STATED EXERCISE: Can you copy, word for word, everything from the start of the records down to the line containing "pyautogui.click(x=620, y=168)", including that line?

RECORDS TO USE:
···

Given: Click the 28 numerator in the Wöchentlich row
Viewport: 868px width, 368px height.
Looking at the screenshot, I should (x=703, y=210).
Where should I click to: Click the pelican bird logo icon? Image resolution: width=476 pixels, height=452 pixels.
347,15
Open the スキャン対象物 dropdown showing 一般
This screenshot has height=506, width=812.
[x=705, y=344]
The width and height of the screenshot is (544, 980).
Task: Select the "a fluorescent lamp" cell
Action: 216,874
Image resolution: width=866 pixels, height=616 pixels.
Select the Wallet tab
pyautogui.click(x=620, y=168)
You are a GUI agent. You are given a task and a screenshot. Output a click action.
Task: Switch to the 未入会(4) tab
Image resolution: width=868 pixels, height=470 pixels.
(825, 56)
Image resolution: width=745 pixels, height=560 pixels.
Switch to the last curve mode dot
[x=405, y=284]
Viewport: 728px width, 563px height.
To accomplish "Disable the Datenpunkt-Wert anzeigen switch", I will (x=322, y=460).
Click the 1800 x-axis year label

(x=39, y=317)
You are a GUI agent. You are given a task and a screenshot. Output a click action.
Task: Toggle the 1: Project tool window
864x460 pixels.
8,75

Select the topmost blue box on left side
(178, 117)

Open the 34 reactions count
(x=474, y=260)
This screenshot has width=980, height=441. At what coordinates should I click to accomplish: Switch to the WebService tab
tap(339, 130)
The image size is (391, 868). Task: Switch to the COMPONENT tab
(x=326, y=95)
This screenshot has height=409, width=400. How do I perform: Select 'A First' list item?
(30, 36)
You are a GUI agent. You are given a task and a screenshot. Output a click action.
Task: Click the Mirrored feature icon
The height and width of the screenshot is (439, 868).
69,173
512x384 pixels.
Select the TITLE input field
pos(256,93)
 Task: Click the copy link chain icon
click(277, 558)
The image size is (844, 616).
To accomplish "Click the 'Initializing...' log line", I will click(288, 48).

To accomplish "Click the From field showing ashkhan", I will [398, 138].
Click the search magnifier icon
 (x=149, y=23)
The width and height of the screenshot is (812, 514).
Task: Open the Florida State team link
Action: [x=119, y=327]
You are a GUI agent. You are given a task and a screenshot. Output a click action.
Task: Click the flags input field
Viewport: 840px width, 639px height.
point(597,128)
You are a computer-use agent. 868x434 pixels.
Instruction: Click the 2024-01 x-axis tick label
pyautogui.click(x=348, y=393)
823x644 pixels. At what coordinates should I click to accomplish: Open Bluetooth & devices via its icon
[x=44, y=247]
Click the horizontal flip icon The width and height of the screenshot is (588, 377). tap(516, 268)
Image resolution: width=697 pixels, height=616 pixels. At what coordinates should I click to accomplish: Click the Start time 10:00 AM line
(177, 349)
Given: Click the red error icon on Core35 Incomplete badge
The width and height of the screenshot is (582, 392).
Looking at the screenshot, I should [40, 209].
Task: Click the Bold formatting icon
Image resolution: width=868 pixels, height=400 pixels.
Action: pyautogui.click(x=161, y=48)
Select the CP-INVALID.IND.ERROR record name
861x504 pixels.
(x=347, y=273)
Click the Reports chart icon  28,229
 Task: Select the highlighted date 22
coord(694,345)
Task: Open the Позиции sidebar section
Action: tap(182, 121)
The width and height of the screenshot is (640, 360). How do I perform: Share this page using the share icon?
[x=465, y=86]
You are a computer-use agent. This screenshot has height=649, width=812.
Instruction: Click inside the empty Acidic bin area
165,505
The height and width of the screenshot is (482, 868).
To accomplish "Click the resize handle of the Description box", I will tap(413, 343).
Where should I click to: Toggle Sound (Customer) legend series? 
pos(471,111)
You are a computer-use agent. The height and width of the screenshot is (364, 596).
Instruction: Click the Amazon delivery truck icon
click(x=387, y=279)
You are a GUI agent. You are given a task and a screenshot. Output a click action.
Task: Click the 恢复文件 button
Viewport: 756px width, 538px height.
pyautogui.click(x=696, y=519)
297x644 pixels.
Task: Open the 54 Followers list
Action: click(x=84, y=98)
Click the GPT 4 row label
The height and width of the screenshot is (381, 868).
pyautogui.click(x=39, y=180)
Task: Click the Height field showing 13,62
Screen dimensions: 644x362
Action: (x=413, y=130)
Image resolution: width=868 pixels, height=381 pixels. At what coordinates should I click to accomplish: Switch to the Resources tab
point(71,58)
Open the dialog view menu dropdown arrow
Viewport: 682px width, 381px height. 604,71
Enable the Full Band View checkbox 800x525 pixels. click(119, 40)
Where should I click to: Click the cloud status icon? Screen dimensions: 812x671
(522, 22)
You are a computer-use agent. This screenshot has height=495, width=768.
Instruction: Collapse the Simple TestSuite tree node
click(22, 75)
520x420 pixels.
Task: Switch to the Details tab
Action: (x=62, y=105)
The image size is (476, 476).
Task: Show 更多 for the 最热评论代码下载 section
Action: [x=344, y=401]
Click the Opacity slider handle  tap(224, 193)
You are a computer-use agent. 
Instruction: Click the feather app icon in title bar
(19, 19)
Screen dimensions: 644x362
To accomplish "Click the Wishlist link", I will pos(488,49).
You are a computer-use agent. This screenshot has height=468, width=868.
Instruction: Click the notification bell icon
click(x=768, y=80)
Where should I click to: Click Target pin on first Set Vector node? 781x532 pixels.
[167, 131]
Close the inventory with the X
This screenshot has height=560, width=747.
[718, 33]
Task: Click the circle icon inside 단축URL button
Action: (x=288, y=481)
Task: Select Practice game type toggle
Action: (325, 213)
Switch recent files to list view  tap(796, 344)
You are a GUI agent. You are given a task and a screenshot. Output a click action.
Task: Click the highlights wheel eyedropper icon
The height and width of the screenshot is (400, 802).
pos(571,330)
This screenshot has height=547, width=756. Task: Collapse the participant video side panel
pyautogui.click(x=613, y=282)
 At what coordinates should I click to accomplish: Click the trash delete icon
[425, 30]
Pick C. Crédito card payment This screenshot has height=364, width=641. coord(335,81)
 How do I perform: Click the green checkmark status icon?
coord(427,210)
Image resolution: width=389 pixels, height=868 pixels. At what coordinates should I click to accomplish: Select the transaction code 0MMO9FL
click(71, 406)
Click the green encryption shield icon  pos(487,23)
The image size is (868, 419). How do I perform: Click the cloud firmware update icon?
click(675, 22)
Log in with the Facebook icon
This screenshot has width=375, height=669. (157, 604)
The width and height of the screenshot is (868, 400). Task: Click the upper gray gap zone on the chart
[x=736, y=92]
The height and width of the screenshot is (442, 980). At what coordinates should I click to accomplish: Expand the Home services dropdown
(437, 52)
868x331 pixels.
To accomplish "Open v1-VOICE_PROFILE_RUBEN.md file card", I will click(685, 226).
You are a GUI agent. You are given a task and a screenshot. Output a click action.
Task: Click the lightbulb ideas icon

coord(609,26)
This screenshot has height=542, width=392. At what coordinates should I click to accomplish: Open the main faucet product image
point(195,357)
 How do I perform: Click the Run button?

···

REPLY:
Given: Click the 28 numerator in the Wöchentlich row
Viewport: 868px width, 368px height.
Looking at the screenshot, I should (x=703, y=210).
Where should I click to: Click the pelican bird logo icon? Image resolution: width=476 pixels, height=452 pixels.
347,15
Open the スキャン対象物 dropdown showing 一般
This screenshot has height=506, width=812.
[x=705, y=344]
The width and height of the screenshot is (544, 980).
Task: Select the "a fluorescent lamp" cell
Action: 216,874
Image resolution: width=866 pixels, height=616 pixels.
Select the Wallet tab
pyautogui.click(x=620, y=168)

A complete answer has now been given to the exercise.